The Capstan and Bowstring is a mechanism that converts rotary motion into linear motion and vice versa. It is very similar in function to a rack and pinion but operates on a different principle, being that of the pole lathe. It consists of a capstan which is a reel or pulley around which the bowstring is wound several turns. As the capstan is rotated, the bowstring is pulled in on one side and reeled out on the other. The free ends of the bowstring are coupled to the linear part of the mechanism, the "bow", which holds the string in tension.

Such mechanisms are not often found since the rack and pinion is generally more robust for the same job. However the capstan and bowstring is easily fabricated by the home builder from scratch, where accurate rack and pinion mechanisms are not, and also require much looser tolerances between the working parts.
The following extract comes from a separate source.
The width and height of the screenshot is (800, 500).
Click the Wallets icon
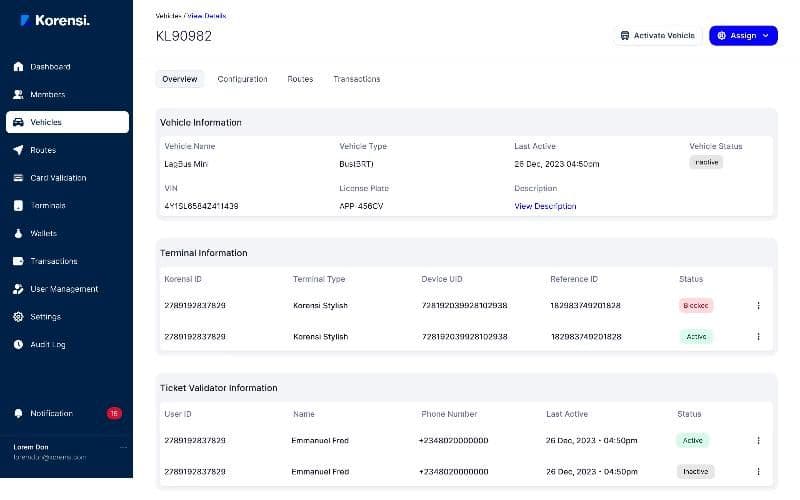pos(18,233)
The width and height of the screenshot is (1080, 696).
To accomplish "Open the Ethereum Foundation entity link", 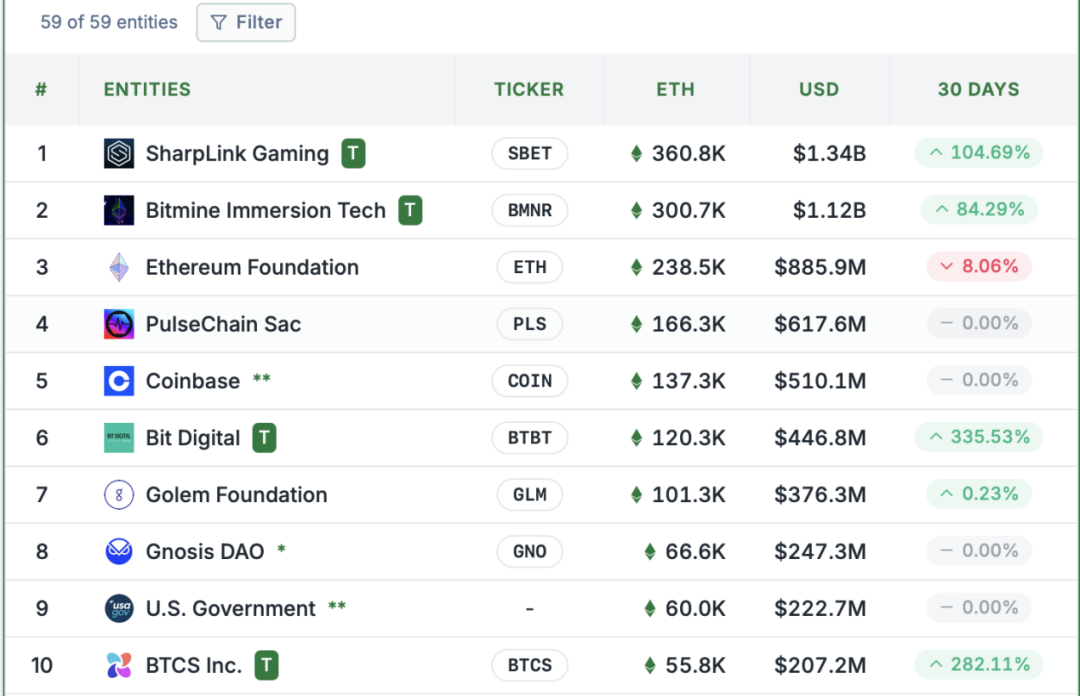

The angle between the capstan shaft and the linear element can also be variable without any special couplings needed, such as universal joints. The cable is typically steel and can be tensioned at the points where it is connected to the bow. Another feature of the capstan and bowstring is that it can be designed to slip at the ends of its travel if desired by the simple expedient of having the cable slip around the capstan, forming a simple torque-limiting clutch. Capstan and bowstring mechanisms can be used wherever a rack and pinion or other rotary-to-linear conversion is found, such as in the steering mechanism of vehicles, etc.

The slip torque of the capstan can be set to any desired torque by adjusting the tension on the cable according to the capstan equation.